Mar09-2When you’re an only child that has lost both of your parents, you inherit a lot of things.  One of those things was my childhood home which I moved back into in 2006.  It took me a good amount of time to go through 25 years worth of my parents’ items.  For a long time, I just left everything the way it was.  The furniture stayed the same.  The flowered wallpaper in the kitchen looked at me each and every morning. My father’s 16 foot train set took up its special space in the basement.  The wood paneled walls in the basements didn’t change.   Most people didn’t even know I had a basement because I never went down there.  I always said I wanted to update it away from the 80s look and make it my own.
In 2007, I started getting bids from contractors.  I never followed through.  They would call me to see if I had made a decision, and I would say I wasn’t ready just yet.  As ugly as I thought it was, I wasn’t ready to make that change.
Finally in 2008, I knew the time was right.  I worked with Rateau Construction and we came up with a plan to completely remodel my basement  – ceilings, walls and floors and to update my kitchen.   It was fun to pick out the colors of paint, countertops and appliances.  They started work on the Monday after Thanksgiving and the basement was first.  When I walked downstairs after the first day, the first thing I noticed was that my father’s train set was gone.  Nowhere to be found.  This massive train project had been a beautiful display for over 20 years in my home.  I was sad at first and wondered if I were doing the right thing with making changes.  I then realized that memories are forever and I reminded myself that I can kept a small piece of the train set upstairs so that it will always be a part of me.
One step at a time, I watched the changes being made.  And with each step of the process, I slowly felt my childhood home becoming my modern day adult home.   I am in love with the changes that have been made and now have a completely new sense of home.  I feel like right now I have the best of both worlds.  I can walk into various rooms that still display my family’s art work or my mother’s accomplishments.  I can easily locate childhood momentos.  However, I can  sit comfortably in front of my flat screen tv in the basement and feel that the ‘adult me’ is also leaving my mark of this wonderful home!
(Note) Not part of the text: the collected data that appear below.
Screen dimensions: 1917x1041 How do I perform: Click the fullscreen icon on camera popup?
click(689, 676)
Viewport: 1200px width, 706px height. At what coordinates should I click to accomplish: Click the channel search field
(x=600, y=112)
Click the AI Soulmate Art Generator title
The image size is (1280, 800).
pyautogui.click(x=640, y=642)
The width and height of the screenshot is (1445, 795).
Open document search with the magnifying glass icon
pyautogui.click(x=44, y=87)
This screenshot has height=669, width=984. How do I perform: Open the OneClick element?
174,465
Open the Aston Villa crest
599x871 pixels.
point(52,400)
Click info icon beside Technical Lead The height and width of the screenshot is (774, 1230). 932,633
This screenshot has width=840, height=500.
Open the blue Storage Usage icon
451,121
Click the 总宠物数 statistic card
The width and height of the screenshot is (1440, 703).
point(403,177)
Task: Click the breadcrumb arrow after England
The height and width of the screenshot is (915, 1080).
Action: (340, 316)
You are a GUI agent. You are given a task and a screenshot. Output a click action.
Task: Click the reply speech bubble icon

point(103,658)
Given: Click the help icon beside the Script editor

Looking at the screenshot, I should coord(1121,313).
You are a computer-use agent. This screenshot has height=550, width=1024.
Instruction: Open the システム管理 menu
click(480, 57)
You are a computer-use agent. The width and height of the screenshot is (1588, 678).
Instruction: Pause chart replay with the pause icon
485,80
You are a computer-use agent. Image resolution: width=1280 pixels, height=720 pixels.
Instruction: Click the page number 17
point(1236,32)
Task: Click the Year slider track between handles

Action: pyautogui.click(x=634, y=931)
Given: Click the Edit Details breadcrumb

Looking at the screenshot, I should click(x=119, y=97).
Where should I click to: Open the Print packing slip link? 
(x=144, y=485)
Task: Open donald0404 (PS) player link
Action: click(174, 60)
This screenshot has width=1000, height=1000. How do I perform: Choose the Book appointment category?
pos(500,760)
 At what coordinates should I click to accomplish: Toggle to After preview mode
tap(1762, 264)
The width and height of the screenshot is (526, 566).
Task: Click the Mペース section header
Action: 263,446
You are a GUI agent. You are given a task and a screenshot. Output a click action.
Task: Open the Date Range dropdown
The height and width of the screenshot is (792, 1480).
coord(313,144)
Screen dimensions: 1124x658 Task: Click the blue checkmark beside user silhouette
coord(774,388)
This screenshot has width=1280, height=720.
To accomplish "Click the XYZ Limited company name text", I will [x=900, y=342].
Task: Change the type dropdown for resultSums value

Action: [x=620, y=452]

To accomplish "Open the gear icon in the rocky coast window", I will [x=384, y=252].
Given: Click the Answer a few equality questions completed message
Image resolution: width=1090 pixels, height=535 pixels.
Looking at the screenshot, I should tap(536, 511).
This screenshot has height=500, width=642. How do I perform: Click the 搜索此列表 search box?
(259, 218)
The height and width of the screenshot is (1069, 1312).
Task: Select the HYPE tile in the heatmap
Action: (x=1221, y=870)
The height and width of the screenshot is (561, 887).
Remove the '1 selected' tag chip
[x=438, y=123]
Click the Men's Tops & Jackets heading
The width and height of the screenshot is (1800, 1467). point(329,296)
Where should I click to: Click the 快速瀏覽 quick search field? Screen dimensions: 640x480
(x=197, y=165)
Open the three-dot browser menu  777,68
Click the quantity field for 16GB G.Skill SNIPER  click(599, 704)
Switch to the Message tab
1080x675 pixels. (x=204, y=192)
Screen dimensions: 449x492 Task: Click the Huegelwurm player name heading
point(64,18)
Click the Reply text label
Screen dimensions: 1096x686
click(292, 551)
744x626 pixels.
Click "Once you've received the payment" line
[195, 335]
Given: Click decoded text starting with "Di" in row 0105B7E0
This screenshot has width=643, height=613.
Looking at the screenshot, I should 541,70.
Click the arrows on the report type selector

Your change my not be physical changes to your house, maybe they are personal changes to your life.  Whatever transition you are going through, don’t let others tell you when the time is right.  Take your time, think things through and when the time right – you’ll know it!

M.Y.  March 2009

Happy Father’s Day

“Happy Father’s Day”

   My father passed away when I was a senior in high school.  He was one of the most creative, intelligent and artistic people I knew.  My father was actually the one who cooked most of the meals, made my Halloween costumes and helped me with class projects.  He even built a balance beam made of wood in the backyard so I could practice my gymnastics.  His big passion was trains!

When my parents passed away, I moved into the house where I grew up.  Still today in the basement is the train you see in the picture.  This train is over 6 feet long and my father created every piece of it.  I remember when I was younger my friends would come over and think it was the coolest thing.  I, too,  still think its cool every time I look at it, I just don’t know what to do with.

Whether living or dead, I hope everyone takes the time this weekend to reflect on a special memory/time you had with your father.  I sure miss mine.